-------- Предложенный текст --------
«Я смотрел этот спектакль, и меня тошнило от бесстыдства. Впрочем, как известно, стыд — категория не политическая».
В писательской среде возникали порой раздраженные споры о так называемой «полуправде». Особенно активными эти споры были в период выхода книг Эренбурга «Люди, годы, жизнь». Да и не только в те времена — случаются и нынче. Произносились, произносятся иногда и сейчас брюзгливые мнения:
— Напрасно вы хвалите это произведение: в нем ведь изображена всего лишь полуправда…
Крон писал мне:
«Благодарить надо и за половину правды, когда полная бывает немыслима. И кстати, я заметил, что чаще всего огрызаются на полуправду те, кто либо вовсе отмалчиваются, либо охотно фальшивят напропалую…»
-------- Записи для рассмотрения --------
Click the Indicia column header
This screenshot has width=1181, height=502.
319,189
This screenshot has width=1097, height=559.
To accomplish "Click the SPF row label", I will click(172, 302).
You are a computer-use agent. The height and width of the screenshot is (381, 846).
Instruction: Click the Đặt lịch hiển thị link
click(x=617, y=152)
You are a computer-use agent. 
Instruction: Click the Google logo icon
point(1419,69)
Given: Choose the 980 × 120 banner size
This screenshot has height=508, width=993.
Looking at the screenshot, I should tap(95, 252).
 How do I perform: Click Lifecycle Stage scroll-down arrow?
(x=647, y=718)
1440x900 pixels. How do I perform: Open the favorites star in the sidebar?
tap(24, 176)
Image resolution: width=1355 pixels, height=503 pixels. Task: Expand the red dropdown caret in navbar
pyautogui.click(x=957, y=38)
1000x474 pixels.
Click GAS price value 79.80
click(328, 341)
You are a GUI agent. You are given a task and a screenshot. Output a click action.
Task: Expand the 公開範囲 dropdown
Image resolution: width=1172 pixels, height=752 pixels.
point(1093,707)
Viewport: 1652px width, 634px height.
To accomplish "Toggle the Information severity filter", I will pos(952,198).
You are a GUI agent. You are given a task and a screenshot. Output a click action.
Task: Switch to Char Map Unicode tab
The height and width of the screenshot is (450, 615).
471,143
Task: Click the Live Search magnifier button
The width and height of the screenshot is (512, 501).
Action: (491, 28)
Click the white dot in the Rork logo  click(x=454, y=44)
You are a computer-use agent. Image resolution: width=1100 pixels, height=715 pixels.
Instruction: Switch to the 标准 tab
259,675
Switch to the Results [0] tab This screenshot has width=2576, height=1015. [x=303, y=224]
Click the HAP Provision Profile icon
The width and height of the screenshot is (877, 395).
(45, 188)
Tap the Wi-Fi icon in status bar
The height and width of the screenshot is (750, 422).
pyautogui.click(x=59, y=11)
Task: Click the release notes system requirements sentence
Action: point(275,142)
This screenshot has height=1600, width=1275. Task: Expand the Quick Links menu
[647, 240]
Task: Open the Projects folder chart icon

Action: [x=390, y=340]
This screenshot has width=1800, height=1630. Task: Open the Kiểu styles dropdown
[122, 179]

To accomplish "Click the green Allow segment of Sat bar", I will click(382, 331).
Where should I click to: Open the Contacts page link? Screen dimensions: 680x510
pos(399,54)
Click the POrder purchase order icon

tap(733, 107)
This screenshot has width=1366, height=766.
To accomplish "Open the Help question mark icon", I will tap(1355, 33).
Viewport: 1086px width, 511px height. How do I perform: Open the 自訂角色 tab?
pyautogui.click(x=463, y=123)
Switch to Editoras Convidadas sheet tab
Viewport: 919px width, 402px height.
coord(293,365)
--------
▸ Порядок выполнения:
Ответьте на вопросы по предложенному тексту.
1. В период выхода какой книги и какого писателя споры о «полуправде» были особенно активными?
2. За что, по словам Крона, надо благодарить, когда полная правда бывает немыслима?
3. Какой категорией, согласно высказыванию о спектакле, не является стыд?
Записи для выполнения заданий не требуются.

▸ Поле ответа:
1. В период выхода книг Эренбурга «Люди, годы, жизнь».
2. За половину правды.
3. Политической.